Data for review

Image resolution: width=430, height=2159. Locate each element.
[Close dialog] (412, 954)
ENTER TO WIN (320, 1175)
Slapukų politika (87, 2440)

---

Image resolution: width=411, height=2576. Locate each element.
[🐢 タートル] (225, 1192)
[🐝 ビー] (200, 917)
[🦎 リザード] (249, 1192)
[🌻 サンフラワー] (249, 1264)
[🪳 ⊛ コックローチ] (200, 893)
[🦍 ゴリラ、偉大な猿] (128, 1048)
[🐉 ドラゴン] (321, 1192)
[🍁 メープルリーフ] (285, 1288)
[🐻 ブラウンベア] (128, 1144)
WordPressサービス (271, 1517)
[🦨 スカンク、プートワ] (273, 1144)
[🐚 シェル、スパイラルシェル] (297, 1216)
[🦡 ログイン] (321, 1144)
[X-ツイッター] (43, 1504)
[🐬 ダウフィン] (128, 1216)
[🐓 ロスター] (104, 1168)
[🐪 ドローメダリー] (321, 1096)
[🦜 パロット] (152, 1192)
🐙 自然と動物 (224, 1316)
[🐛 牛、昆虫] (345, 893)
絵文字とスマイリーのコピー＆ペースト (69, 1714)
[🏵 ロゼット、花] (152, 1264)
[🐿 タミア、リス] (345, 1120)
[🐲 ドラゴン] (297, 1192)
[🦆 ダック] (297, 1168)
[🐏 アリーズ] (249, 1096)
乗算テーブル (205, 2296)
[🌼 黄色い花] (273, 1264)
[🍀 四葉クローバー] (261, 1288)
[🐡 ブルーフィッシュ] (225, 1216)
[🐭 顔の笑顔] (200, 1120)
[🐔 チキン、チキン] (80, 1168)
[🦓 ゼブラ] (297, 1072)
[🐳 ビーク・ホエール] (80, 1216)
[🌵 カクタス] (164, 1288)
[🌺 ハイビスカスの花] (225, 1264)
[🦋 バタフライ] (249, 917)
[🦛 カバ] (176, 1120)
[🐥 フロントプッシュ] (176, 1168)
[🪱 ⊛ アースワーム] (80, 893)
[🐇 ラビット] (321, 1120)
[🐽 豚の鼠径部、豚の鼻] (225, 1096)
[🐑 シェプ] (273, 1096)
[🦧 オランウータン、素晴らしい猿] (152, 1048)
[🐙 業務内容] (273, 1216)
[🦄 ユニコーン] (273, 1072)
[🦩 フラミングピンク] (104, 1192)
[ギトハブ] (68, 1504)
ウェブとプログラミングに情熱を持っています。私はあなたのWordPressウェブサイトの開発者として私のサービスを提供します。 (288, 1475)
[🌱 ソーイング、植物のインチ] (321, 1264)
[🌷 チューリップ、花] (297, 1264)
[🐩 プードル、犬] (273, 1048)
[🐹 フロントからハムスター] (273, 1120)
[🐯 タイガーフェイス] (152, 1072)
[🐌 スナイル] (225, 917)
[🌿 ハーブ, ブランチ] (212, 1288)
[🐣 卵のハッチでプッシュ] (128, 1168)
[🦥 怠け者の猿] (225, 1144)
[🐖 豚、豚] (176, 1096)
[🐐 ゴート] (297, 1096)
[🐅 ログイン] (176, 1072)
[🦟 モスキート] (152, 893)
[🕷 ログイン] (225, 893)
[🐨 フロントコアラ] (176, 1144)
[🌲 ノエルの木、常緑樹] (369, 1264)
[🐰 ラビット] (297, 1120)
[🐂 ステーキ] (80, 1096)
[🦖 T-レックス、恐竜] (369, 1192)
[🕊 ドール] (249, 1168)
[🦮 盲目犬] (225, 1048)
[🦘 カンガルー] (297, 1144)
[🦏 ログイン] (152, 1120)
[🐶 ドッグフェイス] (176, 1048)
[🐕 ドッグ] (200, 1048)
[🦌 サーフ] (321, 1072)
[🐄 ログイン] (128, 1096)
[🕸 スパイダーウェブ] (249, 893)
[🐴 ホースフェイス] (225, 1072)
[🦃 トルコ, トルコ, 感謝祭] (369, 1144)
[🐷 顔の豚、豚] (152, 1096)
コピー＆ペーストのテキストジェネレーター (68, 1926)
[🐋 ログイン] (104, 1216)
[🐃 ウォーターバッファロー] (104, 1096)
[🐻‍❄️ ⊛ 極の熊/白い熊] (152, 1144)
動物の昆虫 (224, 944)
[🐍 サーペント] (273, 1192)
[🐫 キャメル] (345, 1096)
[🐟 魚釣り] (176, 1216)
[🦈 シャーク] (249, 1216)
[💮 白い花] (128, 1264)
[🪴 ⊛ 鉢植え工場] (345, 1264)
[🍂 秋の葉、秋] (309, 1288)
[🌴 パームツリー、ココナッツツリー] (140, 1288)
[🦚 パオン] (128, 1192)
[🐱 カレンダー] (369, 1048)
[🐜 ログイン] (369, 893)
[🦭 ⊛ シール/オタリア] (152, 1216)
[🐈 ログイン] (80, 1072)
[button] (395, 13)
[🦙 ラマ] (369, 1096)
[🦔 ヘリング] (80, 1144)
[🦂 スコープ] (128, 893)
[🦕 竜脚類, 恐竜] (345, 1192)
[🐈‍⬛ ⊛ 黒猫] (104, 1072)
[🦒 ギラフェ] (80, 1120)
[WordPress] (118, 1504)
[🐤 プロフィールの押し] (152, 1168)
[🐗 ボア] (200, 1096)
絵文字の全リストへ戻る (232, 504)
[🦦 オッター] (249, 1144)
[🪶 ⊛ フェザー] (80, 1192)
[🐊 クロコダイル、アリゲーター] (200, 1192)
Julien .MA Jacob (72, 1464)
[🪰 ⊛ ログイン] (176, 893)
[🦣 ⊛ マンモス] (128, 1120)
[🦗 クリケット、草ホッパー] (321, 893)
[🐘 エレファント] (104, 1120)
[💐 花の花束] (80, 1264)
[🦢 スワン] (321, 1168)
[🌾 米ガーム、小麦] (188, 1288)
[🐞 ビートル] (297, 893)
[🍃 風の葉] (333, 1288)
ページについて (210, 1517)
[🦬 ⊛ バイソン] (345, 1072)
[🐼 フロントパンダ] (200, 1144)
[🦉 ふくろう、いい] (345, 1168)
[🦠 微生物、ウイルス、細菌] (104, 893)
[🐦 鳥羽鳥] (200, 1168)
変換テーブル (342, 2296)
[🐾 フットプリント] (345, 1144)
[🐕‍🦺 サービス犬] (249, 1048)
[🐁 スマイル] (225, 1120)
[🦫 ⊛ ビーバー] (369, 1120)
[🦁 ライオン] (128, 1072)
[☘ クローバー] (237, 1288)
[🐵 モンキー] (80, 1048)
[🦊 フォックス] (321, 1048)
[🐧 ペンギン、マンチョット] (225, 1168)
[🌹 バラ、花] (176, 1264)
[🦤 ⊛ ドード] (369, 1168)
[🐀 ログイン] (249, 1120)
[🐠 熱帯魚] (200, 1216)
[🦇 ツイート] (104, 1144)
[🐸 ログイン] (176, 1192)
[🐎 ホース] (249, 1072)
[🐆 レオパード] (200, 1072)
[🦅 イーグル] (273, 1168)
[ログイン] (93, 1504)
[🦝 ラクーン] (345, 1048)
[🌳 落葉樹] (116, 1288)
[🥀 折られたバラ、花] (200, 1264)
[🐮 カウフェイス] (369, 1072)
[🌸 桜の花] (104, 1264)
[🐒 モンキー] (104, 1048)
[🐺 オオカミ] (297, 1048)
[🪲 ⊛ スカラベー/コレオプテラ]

...

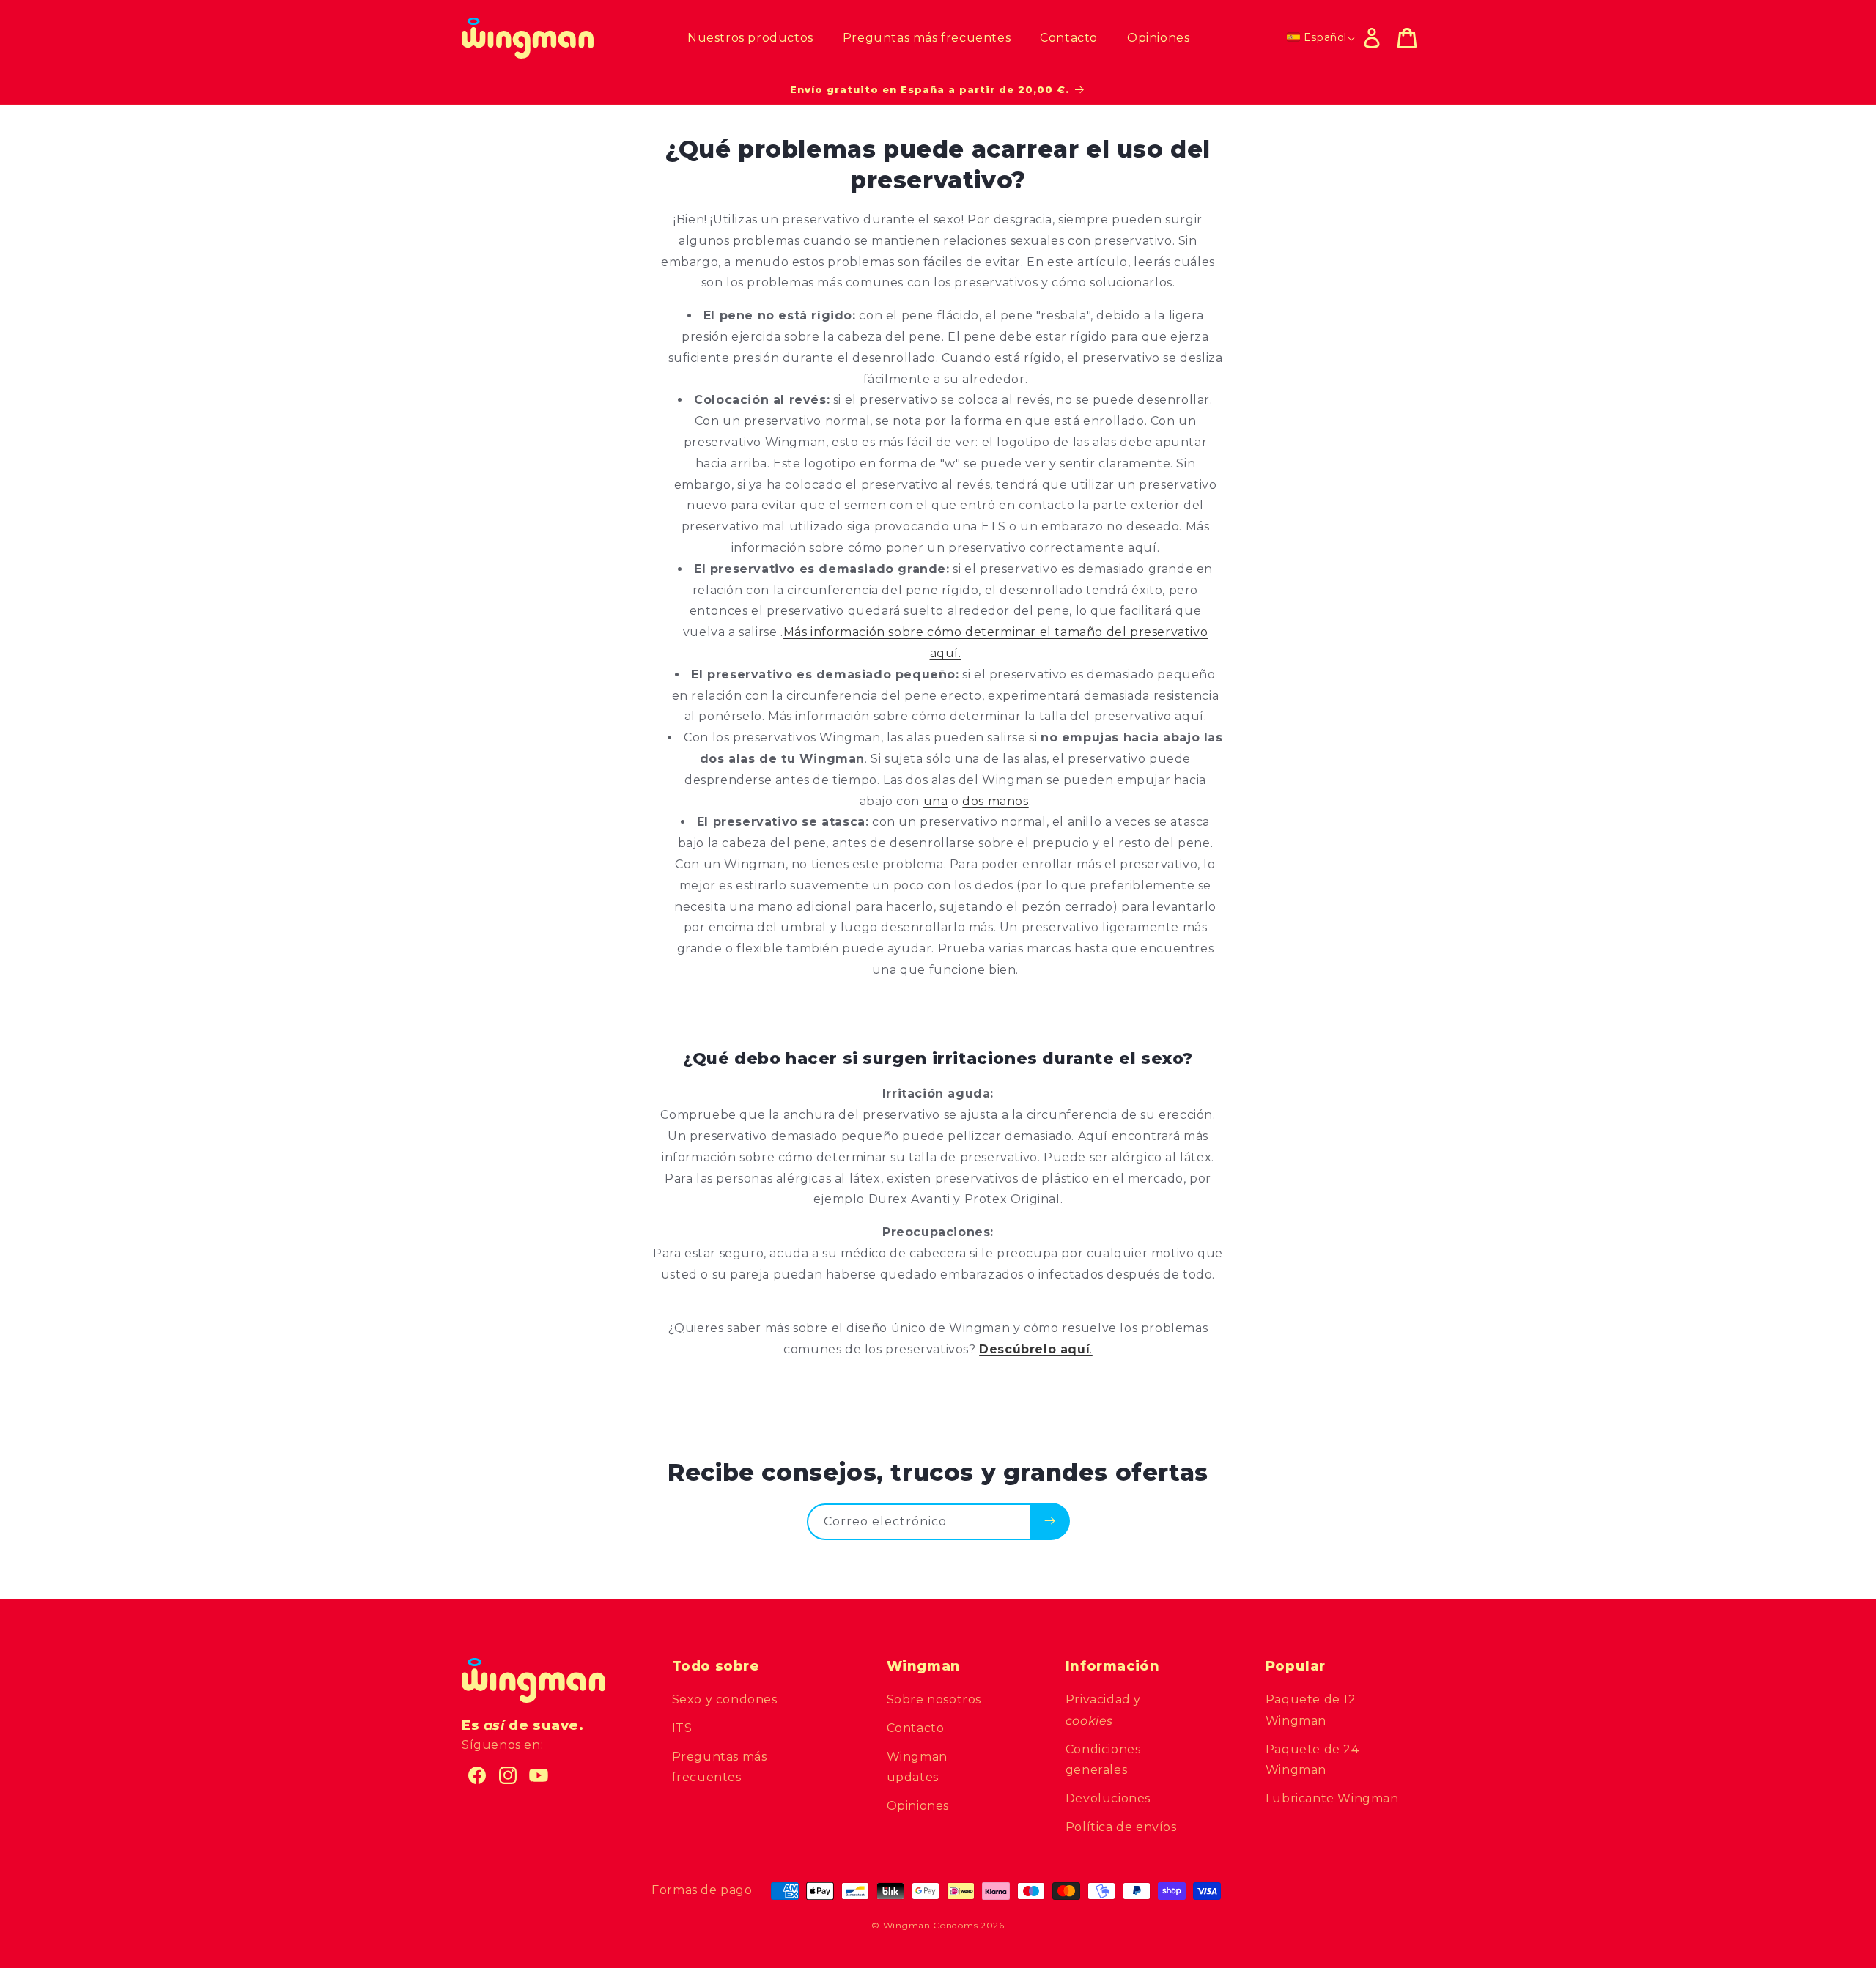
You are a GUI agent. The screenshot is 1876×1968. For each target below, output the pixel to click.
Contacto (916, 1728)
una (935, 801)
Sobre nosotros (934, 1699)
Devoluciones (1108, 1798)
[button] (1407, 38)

Your instructions
Reproduce only the lines above, starting at the line with "Image resolution: width=430, height=2159." and ending at the line with "Slapukų politika (87, 2440)", exactly as written.

Response
Image resolution: width=430, height=2159. Locate each element.
[Close dialog] (412, 954)
ENTER TO WIN (320, 1175)
Slapukų politika (87, 2440)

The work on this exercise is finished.